Todos podemos sufrir heridas en nuestro día a día, en el hogar, en el
trabajo… Nadie queda exento. De modo que, quien aún no haya sufrido ninguna
(ya… claro), tiene la oportunidad de saber como mínimo, cómo reaccionar ante
ellas, además de realizar las curaciones.
Existen varios tipos de heridas, desde rasguños que no comportan apenas
cuidados, hasta graves amputaciones que pueden poner incluso nuestra vida en
peligro. Podemos diferenciar heridas
provocadas por una incisión, laceración, abrasión, contusión y punción.

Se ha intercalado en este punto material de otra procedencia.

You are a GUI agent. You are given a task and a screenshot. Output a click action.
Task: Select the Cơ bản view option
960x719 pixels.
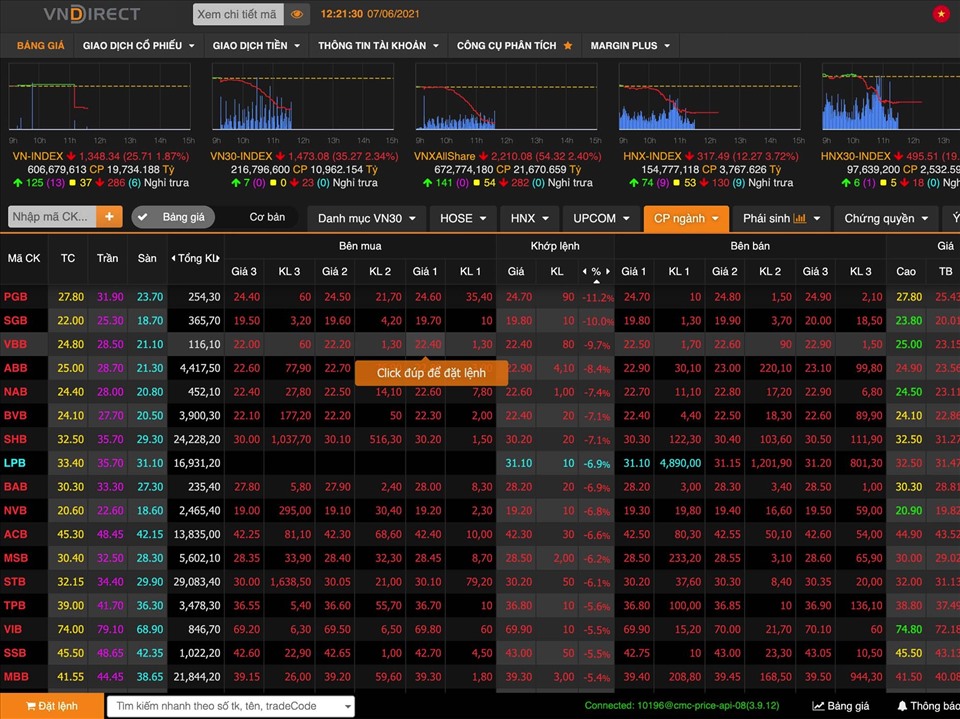(x=267, y=217)
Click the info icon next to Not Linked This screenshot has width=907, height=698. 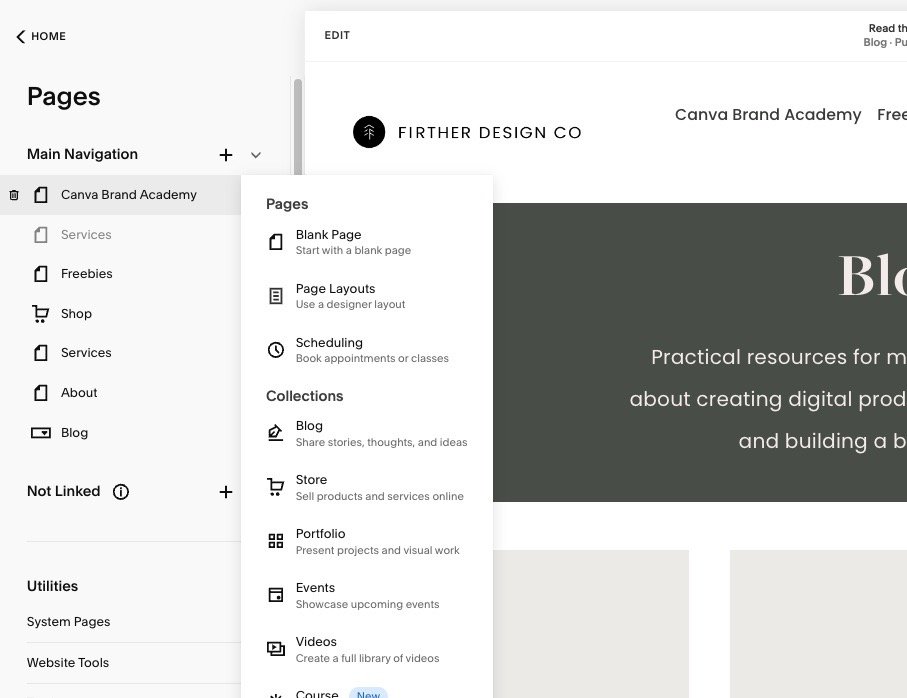(121, 492)
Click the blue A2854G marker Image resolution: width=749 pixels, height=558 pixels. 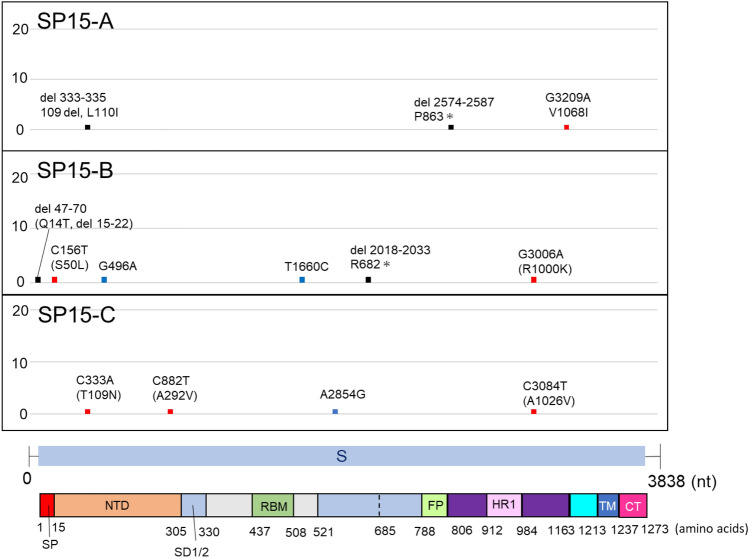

La explicación de todas ellas aquí.
Independientemente del tipo de herida, hay dos riesgos que pueden tener
lugar; la hemorragia y la infección. La herida supone una
discontinuidad en la superficie de la piel, y con ello la salida de sangre, que
en la mayoría de las ocasiones es continuada y profusa, o como solemos decir, “escandalosa”.
Por tanto, la calma es el ingrediente principal para una correcta actuación
ante una herida sangrante, además de los conocimientos básicos.